Anlaşılan o ki Erdoğan tıpkı pandemide olduğu gibi başarısızlığını yine yasaklarla, engellemelerle sürdürecek.
Selahattin Demirtaş’ın “Hem güçlü bir dayanışma hem de güçlü bir siyasi duruş, bu zor dönemi el ele vererek atlatmamız için çok önemlidir, kıymetlidir” diyerek Kılıçdaroğlu’nun çıkışına destek vermesi gerçekleri saklama konusunda iktidarın daha çok zorlanacağını gösteriyor.
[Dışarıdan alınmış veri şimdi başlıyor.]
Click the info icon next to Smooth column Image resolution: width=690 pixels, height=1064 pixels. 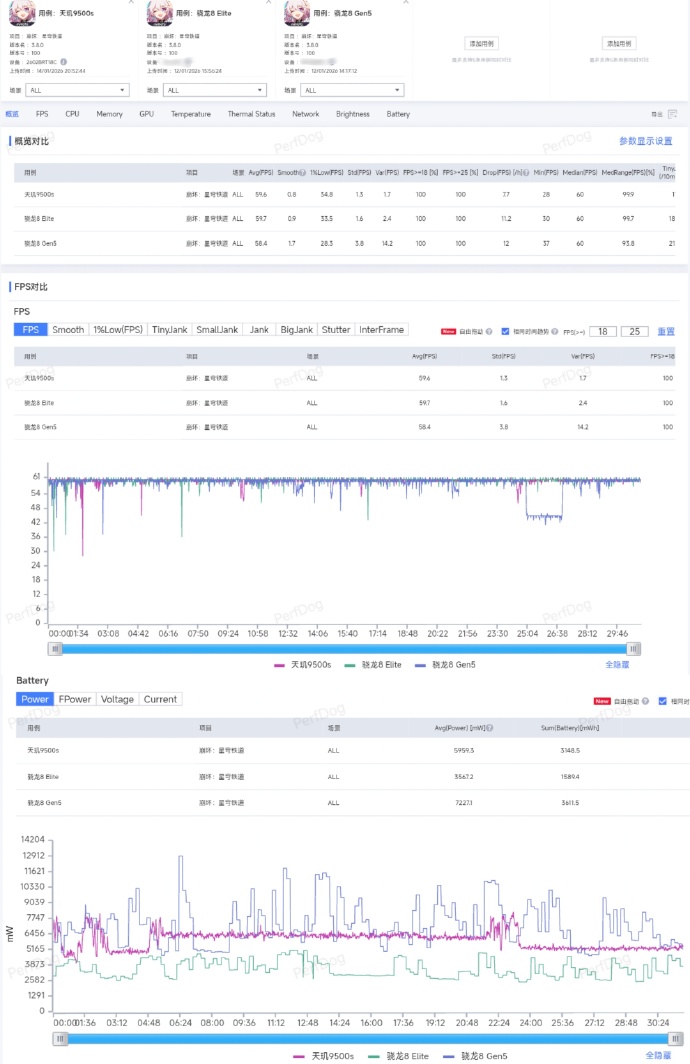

İktidar bir yandan yaşadığı büyük yıkımı örtmeye çalışırken diğer yandan örgütlü örgütsüz toplumun farklı kesimlerinin dayanışarak iktidarın gücünü aşacak bir irade ortaya çıkarmalarından da rahatsız olmuş durumda.
Binlerce insan öldü, 50 binin üzerinde yaralı var. Belki de bir o kadarı da enkaz altında yaşam savaşı veriyor. İktidarın, onların bürokratlarının ve yandaşların derdi ise çok başka.
***
DEVLET, BİR AVUÇ HARAMİNİN CÜZDANINI KORUYAN SOPA OLDU
Önder İŞLEYEN/SOL Parti Başkanlar Kurulu Üyesi
Yıllardır ülkeyi, ülke insanını dini, etnik temelde bölmeye çalıştılar. Ama biz yıkıntıların altında bile birleşmeyi başardık. Bir tarafta yetkisi çok ama etkisi hiç olmayan iktidar var, diğer tarafta da tüm zor koşullara rağmen toplumu ve ülkesini ayakta tutmaya çalışan halk var. Dayanışma ve birlik duygusu var. Hâlâ ayakta kalınıyorsa bu duygudan kaynaklıdır. Tüm bölgede insanlar kendileri seferber olmuş durumda. Ama burada gönüllülerin yapabileceği hiçbir şey yok. Ellerinde sadece kazma kürek var. Belki 1 metre alttaki yakınlarına ulaşmak için çabalıyorlar ama mümkün olmuyor. Dolayısıyla aslında devlet dediğimiz şey burada bir çöküntüden başka bir şey değil. Ortada bir iktidar, bir devlet yok. İktidar OHAL ilan etti. Bir şekilde kendi yetersizliklerinin üzerine örtmeye çalışacağını, dayanışma çalışmalarını engelleyeceğini anlıyoruz. Burada şunu söylemek isterim ki deprem bölgesi bütün toplumun desteğine açık olmalı. 20 yıllık saltanat burada insanların tepesine çöktü. Gördük ki devlet denilen şey, bir avuç haraminin banka hesapları ve onları koruyan bir sopadan başka bir şey değil. Eğer başka bir şey olsaydı, burada insanların yardım çığlıklarına el uzatan birileri olurdu. Burada hiçbir şey yok gerçekten. Ekmek yok, su yok, battaniye yok. SOL Parti olarak, elimizden geldiğinizce insanların yardımına koşuyoruz. Burada güç vermeye çalışıyoruz. Türkiye’nin 86 noktasında yardım toplayan, dayanışma toplayan arkadaşlarımız var.